I've searching a lot of similar questions, but no one seems to answer my particular problem, so finally I decided to make my own question.

I have an array with several independent time series, and I need to perform a roll which is different for each time series. The array has dimensions a[N,L] where N is the number of time series and L the length for each time series. I want to store a rolled version of each time series, but with a different roll for each one, and store them in an array b with the same dimensions; the different rolls to be performed to each time series are stored in the array shf which is an integer array with dimension N.

The loop is the following:

for i in np.arange(N):
    b[i]=np.roll(a[i],shf[i])

but given the dimensions of the arrays and the huge number of time series in my program, this loop takes a lot of time. Given that every time series is independent of the others, I would like to parallelize this loop to speed my program up. Sure it is very straightforward, but I feel clumsy. Any idea will be well received.
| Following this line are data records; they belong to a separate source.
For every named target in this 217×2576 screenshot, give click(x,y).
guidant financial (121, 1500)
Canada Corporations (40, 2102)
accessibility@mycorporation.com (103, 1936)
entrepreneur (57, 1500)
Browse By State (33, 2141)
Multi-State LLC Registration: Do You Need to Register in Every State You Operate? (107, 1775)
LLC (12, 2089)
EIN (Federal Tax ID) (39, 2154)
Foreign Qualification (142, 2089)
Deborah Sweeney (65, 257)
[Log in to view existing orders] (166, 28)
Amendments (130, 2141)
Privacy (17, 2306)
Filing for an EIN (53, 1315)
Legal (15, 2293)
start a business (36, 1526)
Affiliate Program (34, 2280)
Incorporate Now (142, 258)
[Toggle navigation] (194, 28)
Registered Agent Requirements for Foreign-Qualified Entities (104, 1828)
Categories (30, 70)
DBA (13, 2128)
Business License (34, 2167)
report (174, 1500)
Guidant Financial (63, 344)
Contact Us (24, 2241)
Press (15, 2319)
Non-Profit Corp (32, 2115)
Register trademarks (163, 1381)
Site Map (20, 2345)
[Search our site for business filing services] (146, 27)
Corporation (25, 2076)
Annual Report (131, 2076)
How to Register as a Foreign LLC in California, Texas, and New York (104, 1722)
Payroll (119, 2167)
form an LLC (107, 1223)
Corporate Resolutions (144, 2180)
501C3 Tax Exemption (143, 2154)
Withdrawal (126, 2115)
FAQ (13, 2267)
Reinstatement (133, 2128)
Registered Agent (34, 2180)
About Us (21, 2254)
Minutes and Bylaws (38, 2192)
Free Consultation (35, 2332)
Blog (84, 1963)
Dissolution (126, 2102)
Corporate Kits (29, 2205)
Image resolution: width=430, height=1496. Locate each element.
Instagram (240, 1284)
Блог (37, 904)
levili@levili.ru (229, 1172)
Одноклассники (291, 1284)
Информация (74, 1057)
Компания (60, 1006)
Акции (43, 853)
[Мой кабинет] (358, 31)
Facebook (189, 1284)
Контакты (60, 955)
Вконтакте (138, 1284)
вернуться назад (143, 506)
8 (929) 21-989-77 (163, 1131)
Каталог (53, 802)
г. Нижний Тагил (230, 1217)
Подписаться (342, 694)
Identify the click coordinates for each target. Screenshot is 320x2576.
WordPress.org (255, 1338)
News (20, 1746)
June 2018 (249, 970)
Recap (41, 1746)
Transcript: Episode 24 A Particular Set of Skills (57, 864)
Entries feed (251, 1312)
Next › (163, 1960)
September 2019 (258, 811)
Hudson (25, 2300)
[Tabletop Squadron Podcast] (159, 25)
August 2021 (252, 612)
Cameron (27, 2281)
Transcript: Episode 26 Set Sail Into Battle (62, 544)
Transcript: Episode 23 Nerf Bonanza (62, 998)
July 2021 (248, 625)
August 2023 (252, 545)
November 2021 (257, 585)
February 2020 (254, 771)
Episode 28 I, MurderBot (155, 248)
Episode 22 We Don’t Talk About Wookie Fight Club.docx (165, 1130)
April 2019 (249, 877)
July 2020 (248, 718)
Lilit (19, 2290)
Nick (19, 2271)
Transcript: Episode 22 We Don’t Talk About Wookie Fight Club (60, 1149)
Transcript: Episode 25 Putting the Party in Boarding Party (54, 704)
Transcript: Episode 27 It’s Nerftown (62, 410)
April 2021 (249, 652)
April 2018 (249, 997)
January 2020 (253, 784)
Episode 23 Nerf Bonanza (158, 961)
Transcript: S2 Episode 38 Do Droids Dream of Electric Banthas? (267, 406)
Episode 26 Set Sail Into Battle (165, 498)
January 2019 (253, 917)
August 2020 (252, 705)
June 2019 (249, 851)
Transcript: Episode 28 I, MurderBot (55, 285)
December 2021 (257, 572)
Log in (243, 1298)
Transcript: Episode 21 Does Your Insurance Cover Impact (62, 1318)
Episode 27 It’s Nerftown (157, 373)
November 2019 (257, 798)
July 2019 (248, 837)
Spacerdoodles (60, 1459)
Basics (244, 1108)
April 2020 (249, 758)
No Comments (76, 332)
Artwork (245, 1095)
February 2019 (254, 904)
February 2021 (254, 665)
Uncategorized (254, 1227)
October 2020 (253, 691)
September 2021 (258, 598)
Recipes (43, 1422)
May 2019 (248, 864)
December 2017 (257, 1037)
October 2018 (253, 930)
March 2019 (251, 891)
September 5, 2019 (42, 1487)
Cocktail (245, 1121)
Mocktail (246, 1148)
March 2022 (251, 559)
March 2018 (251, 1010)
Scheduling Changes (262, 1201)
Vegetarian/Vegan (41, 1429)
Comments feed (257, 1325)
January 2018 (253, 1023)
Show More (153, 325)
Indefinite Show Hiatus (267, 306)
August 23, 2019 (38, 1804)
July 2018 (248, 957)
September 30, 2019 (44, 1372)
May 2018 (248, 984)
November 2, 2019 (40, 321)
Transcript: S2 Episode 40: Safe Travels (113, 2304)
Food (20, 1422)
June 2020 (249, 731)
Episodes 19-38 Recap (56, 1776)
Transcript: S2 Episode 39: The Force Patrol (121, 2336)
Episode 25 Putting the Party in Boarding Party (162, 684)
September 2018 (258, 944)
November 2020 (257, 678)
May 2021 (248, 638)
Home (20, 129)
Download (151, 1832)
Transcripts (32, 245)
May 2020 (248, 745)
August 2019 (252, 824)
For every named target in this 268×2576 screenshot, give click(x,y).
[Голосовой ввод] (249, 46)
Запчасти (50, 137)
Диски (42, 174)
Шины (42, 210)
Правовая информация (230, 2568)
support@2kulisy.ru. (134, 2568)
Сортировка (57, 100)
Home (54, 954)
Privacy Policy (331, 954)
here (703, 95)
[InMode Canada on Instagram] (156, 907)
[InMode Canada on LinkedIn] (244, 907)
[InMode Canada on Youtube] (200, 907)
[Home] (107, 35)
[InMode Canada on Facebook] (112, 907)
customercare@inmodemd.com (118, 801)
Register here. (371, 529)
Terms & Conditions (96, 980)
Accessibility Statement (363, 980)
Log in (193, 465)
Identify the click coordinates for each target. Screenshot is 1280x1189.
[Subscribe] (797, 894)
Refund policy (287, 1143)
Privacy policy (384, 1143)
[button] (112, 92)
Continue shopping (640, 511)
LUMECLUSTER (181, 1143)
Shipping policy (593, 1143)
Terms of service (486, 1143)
CodePudding user response：

Your way is likely the right way. You may be able to cut out some of the overhead by using numba or similar, but it probably won't be much. If you are willing to waste a whole bunch of memory, you can pre-compute the index array that gives you the desired roll, which may speed things up if you do this computation multiple times with a static shf:

index = (np.arange(L) - shf[:, None]) % L
b = a[index]

CodePudding user response：

In [21]: a = np.arange(12).reshape(3,4)
In [22]: a
Out[22]: 
array([[ 0,  1,  2,  3],
       [ 4,  5,  6,  7],
       [ 8,  9, 10, 11]])

In [23]: np.roll(a,2,1)
Out[23]: 
array([[ 2,  3,  0,  1],
       [ 6,  7,  4,  5],
       [10, 11,  8,  9]])

The code for roll is more complex because you can specify several axes. But essentially it is doing 2 sliced copies (per dimension). It's a whole new array with every element moved. It's not a simple as the word might sound.

In [24]: res = np.empty_like(a)
In [25]: res[:,:2] = a[:,-2:]
In [26]: res[:,-2:] = a[:,:2]

In [27]: res
Out[27]: 
array([[ 2,  3,  0,  1],
       [ 6,  7,  4,  5],
       [10, 11,  8,  9]])

Doing a different roll for each row requires a different set of slices for each row. The only alternative to row by row iteration is to create advanced indexing arrays for the whole array. That will require at least some sort of iteration, and may be slower indexing.

CodePudding user response：

IIUC, this code can be written in a np.roll-equivalent parallel no-python numba code as:

@nb.njit(parallel=True)
def numba_(a, shf):
    b = np.empty_like(a)
    rows_num = a.shape[0]
    cols_num = a.shape[1]
    for i in nb.prange(rows_num):
        n = shf[i]
        b[i, n:] = a[i, :cols_num - n]
        b[i, :n] = a[i, cols_num - n:]
    return b

which will get similar results as the OP code but in a very faster scheme, that took 730 ms per loop using google Collaboratory CPU for the expected data volumes.